I think of one of the mums in our church. Her mother was struggling with a very painful leg. So she said, nervously, ‘Can I pray for you?’ She prayed that God would heal her mother’s leg. God healed her leg, and it was so real that her mother was in tears for all of the next day.

I think of Stuart. He was a young man who worked with us in London. He was a gifted musician. But when he was a student at York, he told of how on one occasion he was invited to lead a time of worship at St Michael the Belfrey. It is a large student church. He had never done it before. He spoke of how nervous he was. But as he stood up and led the worship, the Holy Spirit came on the place with astonishing gentleness and power – God met with people and they were changed.
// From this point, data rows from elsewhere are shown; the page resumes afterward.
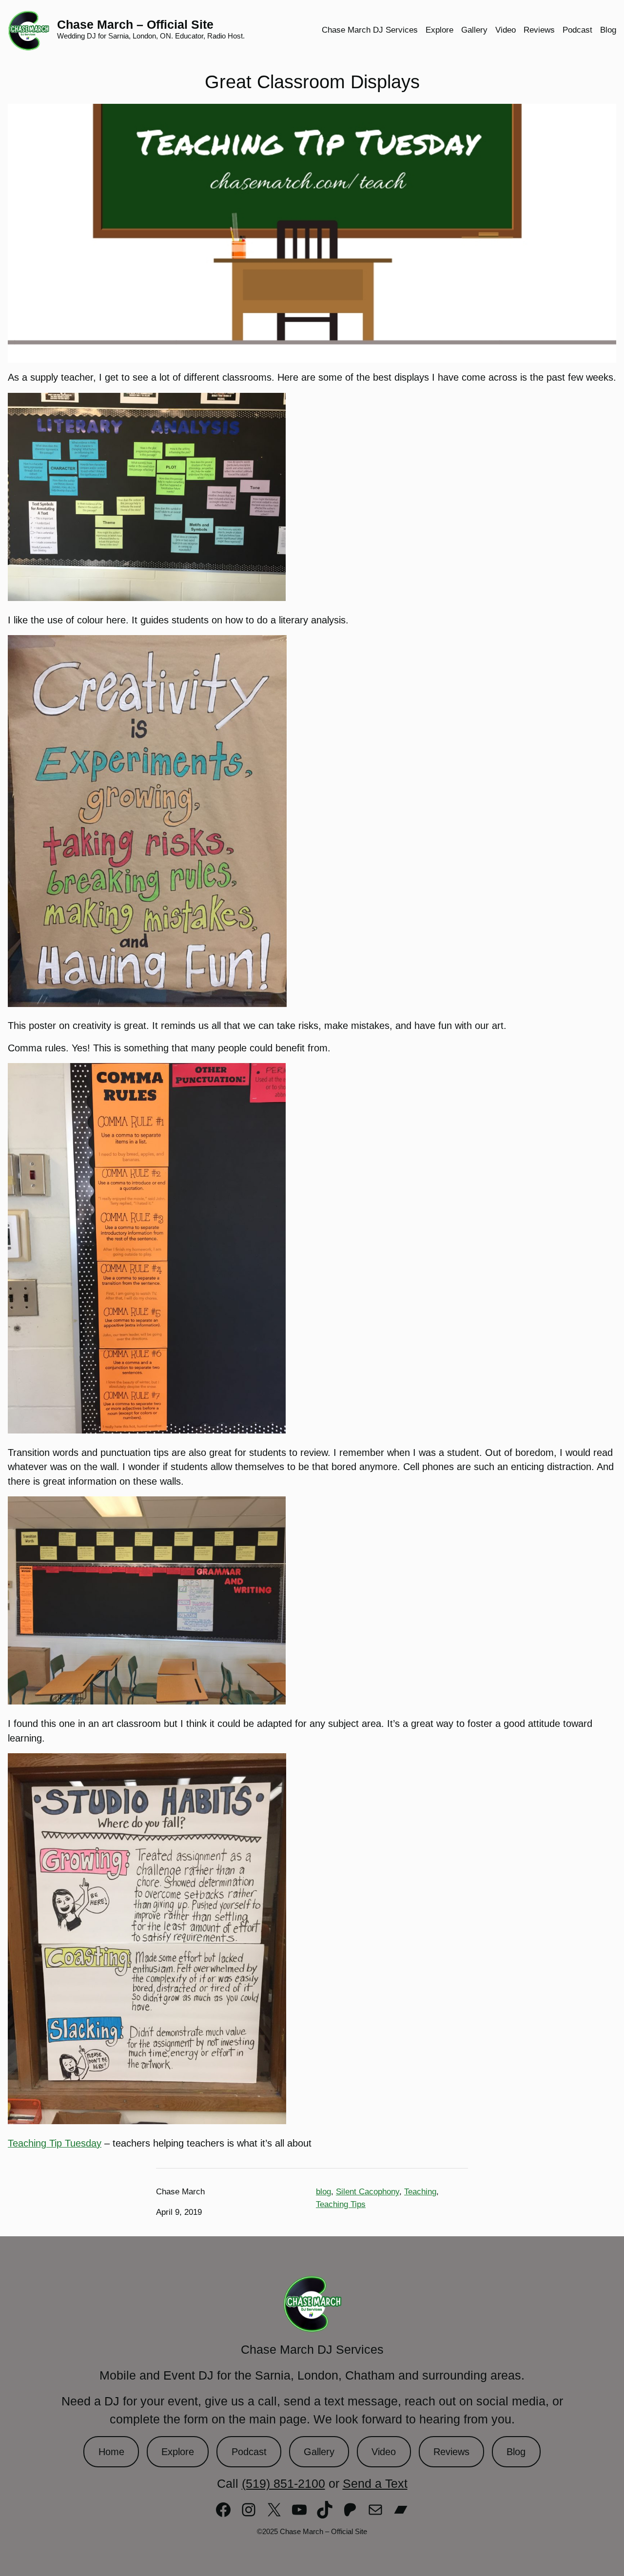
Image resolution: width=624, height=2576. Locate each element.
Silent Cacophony (367, 2191)
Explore (177, 2451)
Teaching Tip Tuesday (54, 2143)
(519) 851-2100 (283, 2483)
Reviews (451, 2451)
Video (383, 2451)
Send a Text (375, 2483)
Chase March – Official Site (135, 24)
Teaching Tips (341, 2204)
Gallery (319, 2451)
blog (323, 2191)
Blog (516, 2451)
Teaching (420, 2191)
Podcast (249, 2451)
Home (111, 2451)
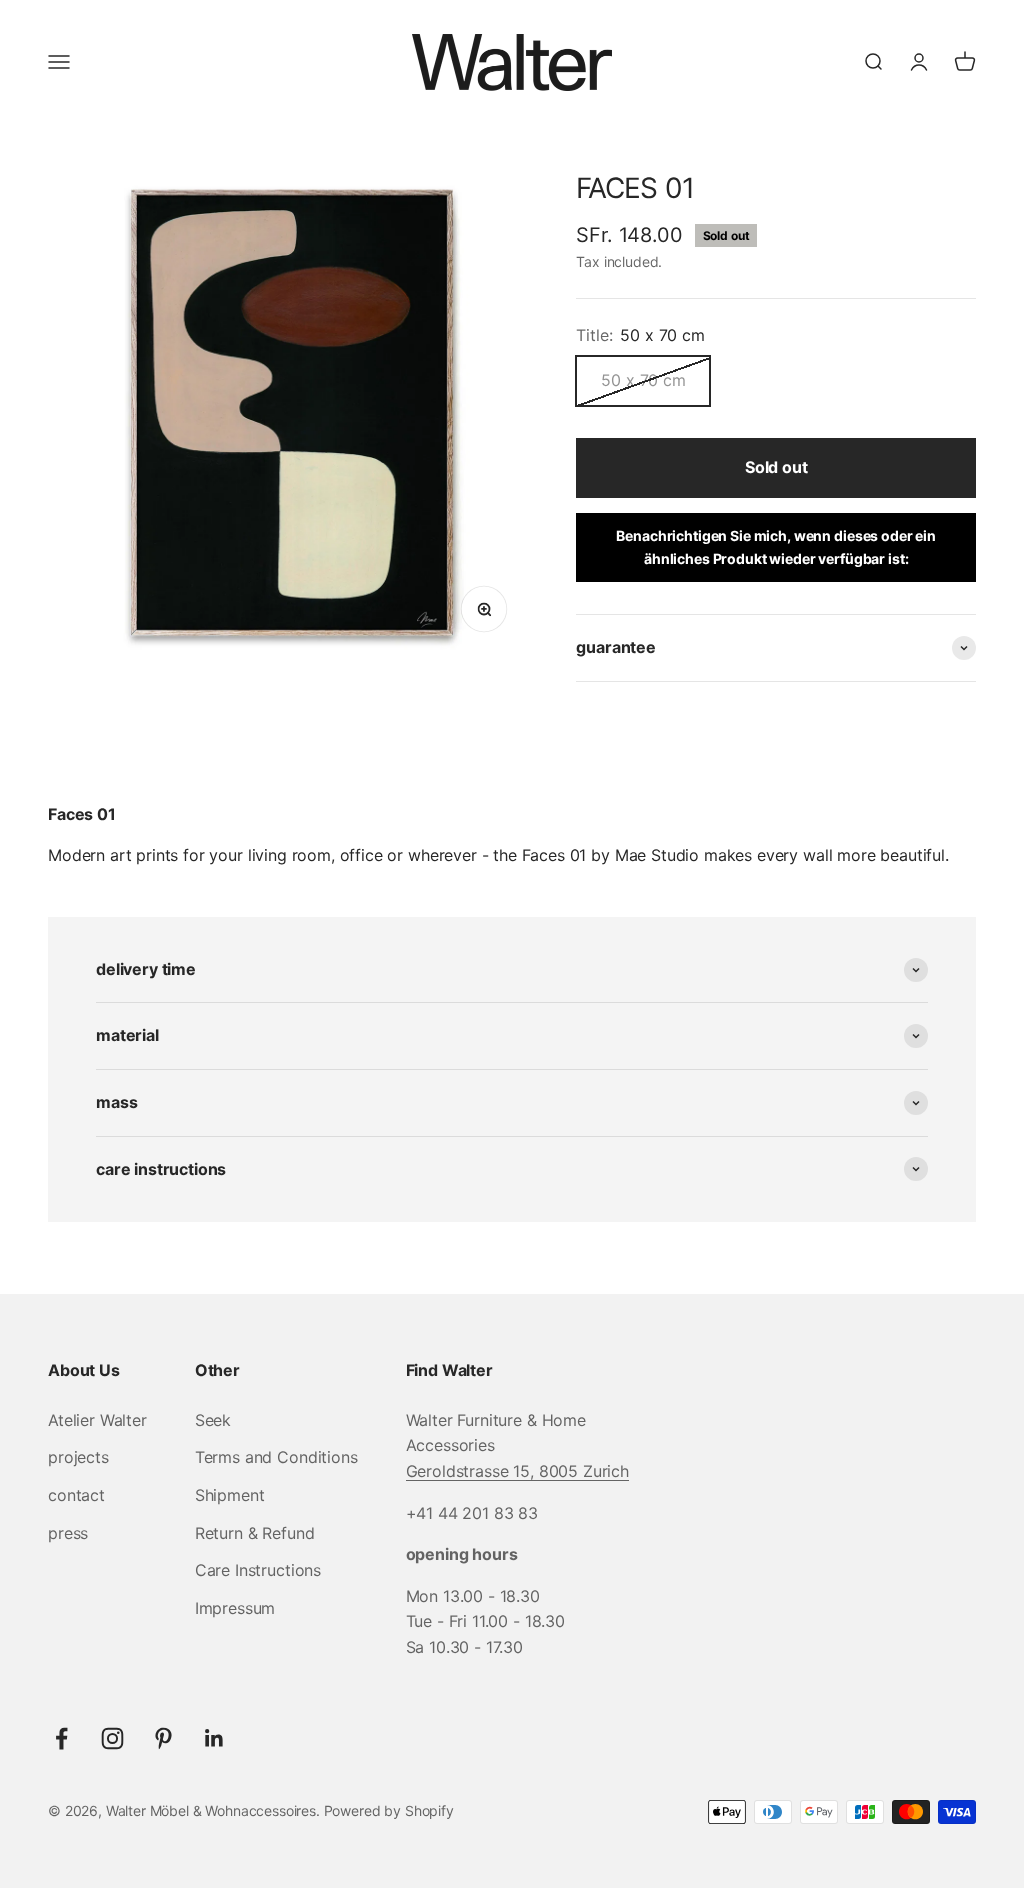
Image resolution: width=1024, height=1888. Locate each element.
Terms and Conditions (276, 1457)
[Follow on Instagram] (112, 1738)
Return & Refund (255, 1533)
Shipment (230, 1495)
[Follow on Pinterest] (163, 1738)
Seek (213, 1420)
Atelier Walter (97, 1420)
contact (76, 1495)
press (68, 1533)
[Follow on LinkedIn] (214, 1738)
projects (78, 1457)
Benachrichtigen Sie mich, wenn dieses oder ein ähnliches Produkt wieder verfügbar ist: (776, 546)
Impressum (235, 1608)
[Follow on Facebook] (61, 1738)
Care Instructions (258, 1570)
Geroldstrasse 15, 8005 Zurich (517, 1471)
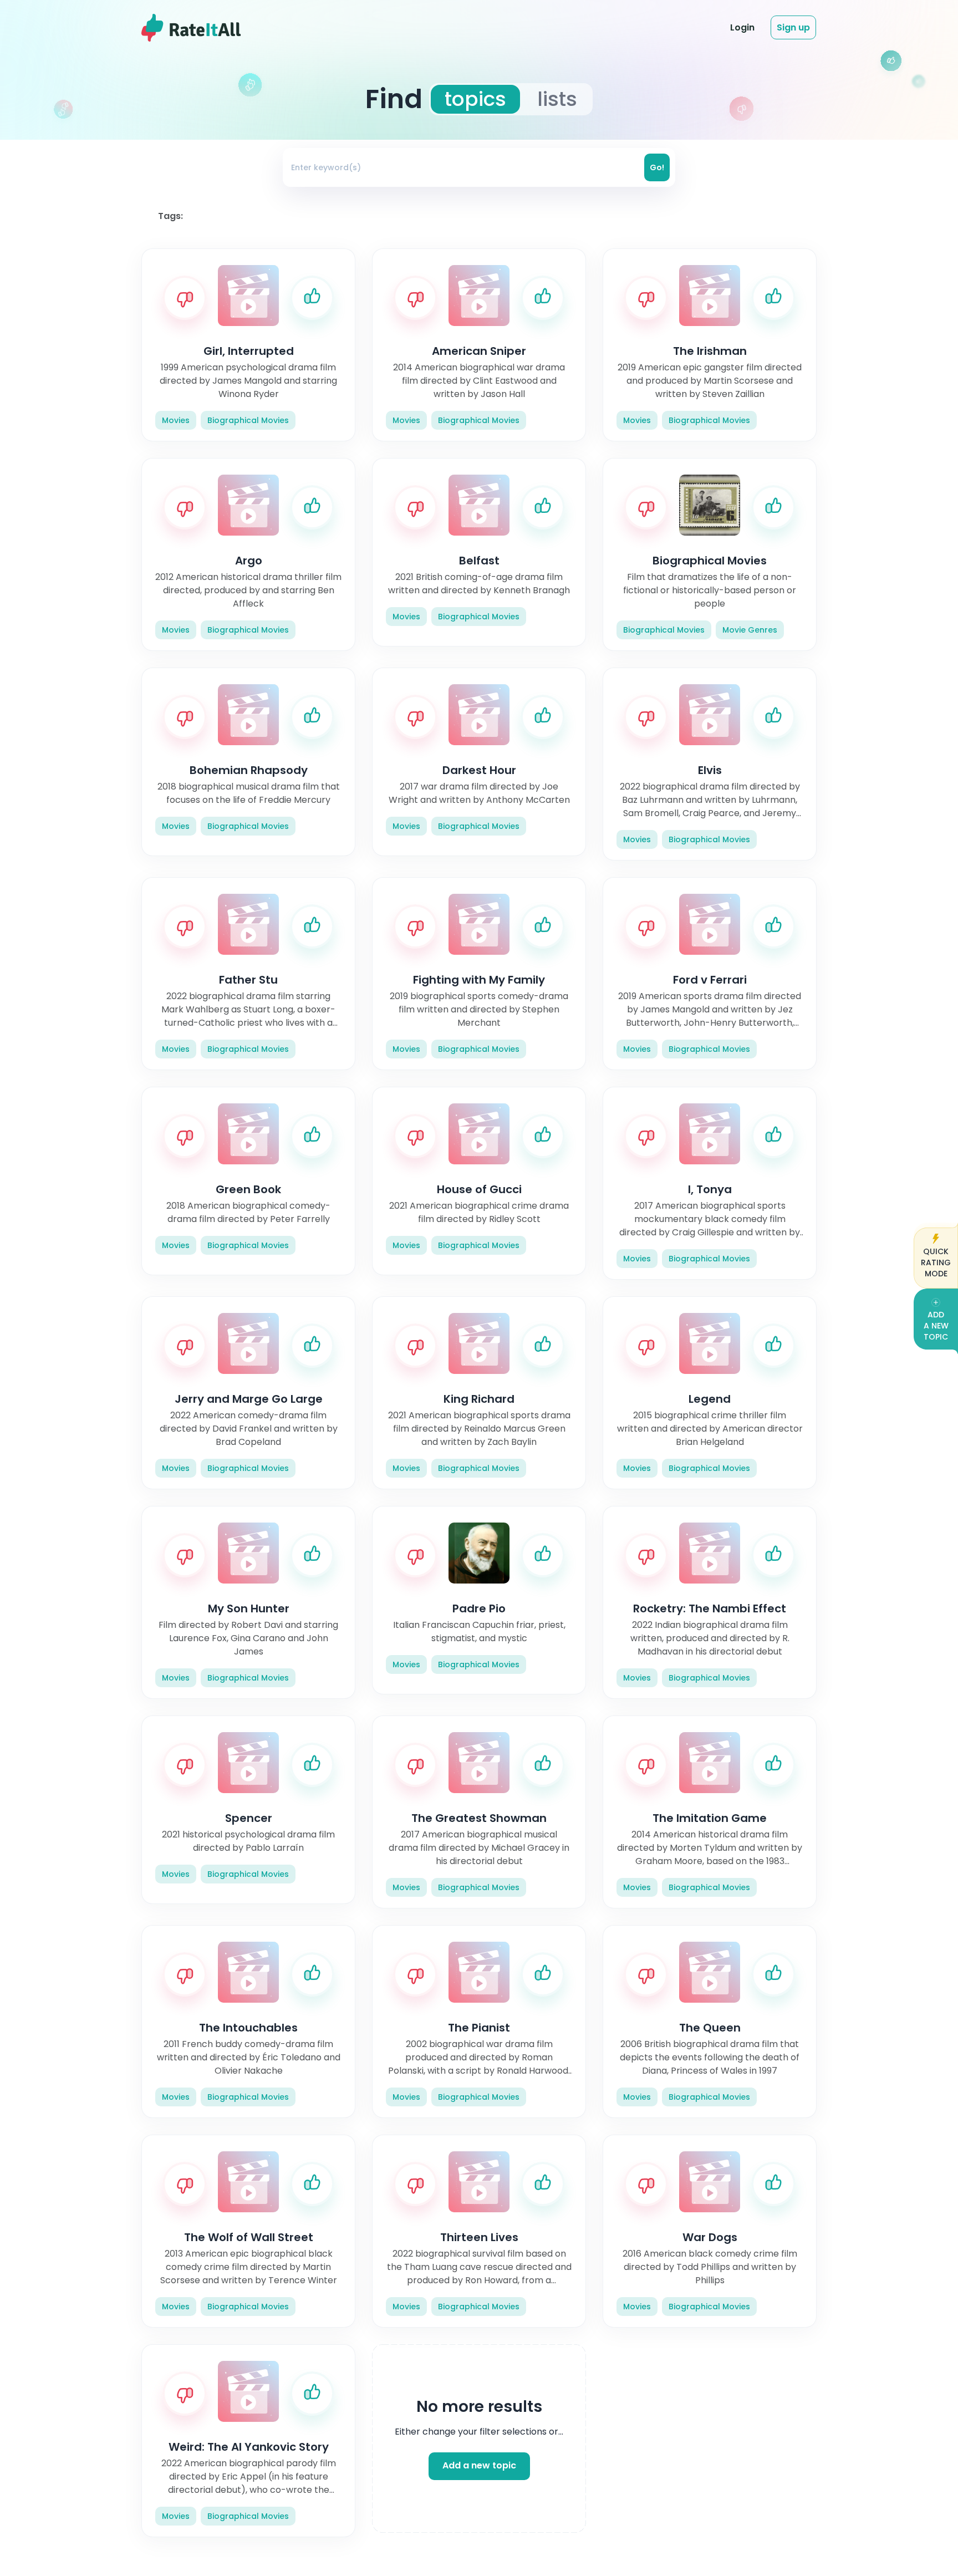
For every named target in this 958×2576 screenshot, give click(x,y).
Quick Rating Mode (936, 1262)
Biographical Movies (248, 420)
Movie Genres (749, 629)
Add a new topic (479, 2466)
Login (742, 27)
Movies (176, 420)
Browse (601, 27)
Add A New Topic (936, 1325)
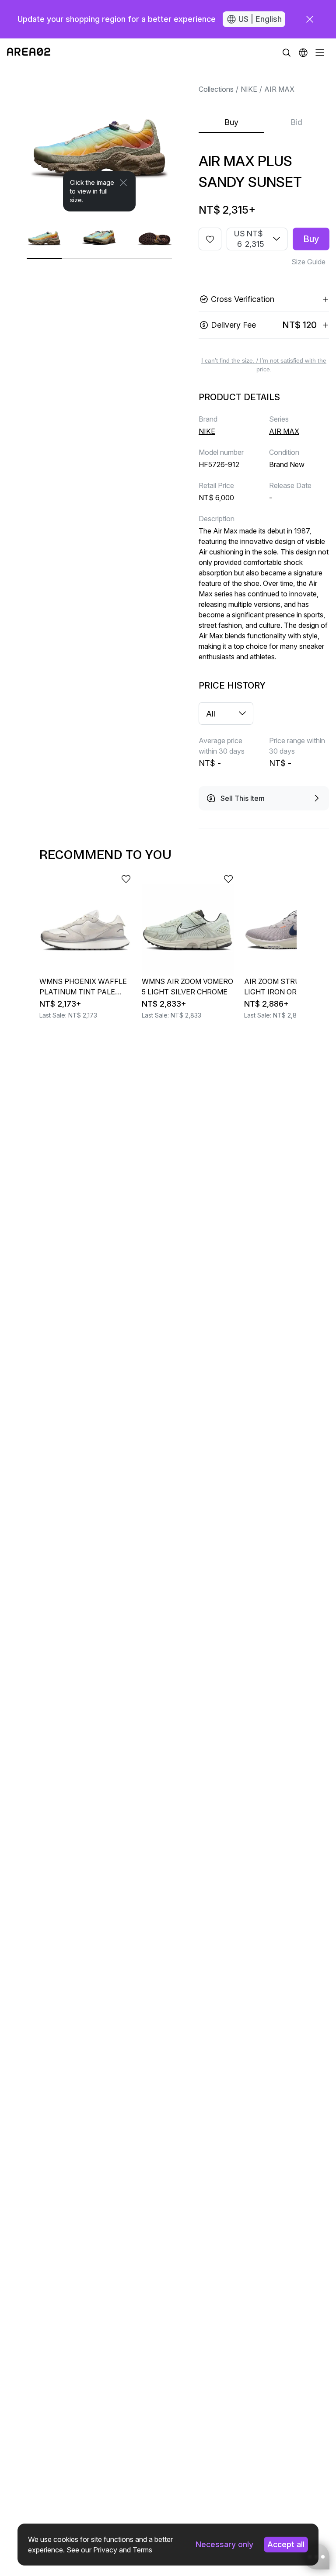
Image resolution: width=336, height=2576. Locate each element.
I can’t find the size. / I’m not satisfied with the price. (263, 365)
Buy (231, 122)
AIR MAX (279, 89)
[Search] (286, 52)
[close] (309, 19)
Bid (296, 122)
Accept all (285, 2544)
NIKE (249, 89)
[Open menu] (319, 52)
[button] (303, 52)
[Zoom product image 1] (99, 138)
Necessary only (224, 2544)
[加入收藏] (210, 239)
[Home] (28, 52)
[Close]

That is what it is to be salt – to do what you are called to do in the name of the Lord Jesus, often out of your depth and trusting not in yourself, but in him.

Do you wish to be a game changer, a history maker?
You probably won’t become a new Constantine
You probably will not be a new Mr Theresa or Billy Graham.

All you and I need to do is to do what these first disciples had done.
They came to Jesus and they listened to him. They confessed their sin, their self-reliance, that they had hungered after the things of this world and not the things of God.
And they turned to Jesus. They believed him when he said that God’s Kingdom, God’s rule was very close. They put their trust in him, they allowed his Holy Spirit to work in them and they began to live for his Kingdom.

You don’t need to read more books, or go on more courses, or get better qualifications to become salt or light. Instead you need to recognise that you are nobody and that Jesus is everything. And you need to throw yourself on Jesus, possibly take a risk or two, trust him with your life and be obedient. 

[When, in a few minutes we come to communion, we come empty handed. We are nobodies with nothing. And we simply come to receive.
Just as we have received God’s gift of life, so we receive his gift of forgiveness, of mercy and help in our troubles, we receive his promises, his strength and his presence.]


That is how we will change the world.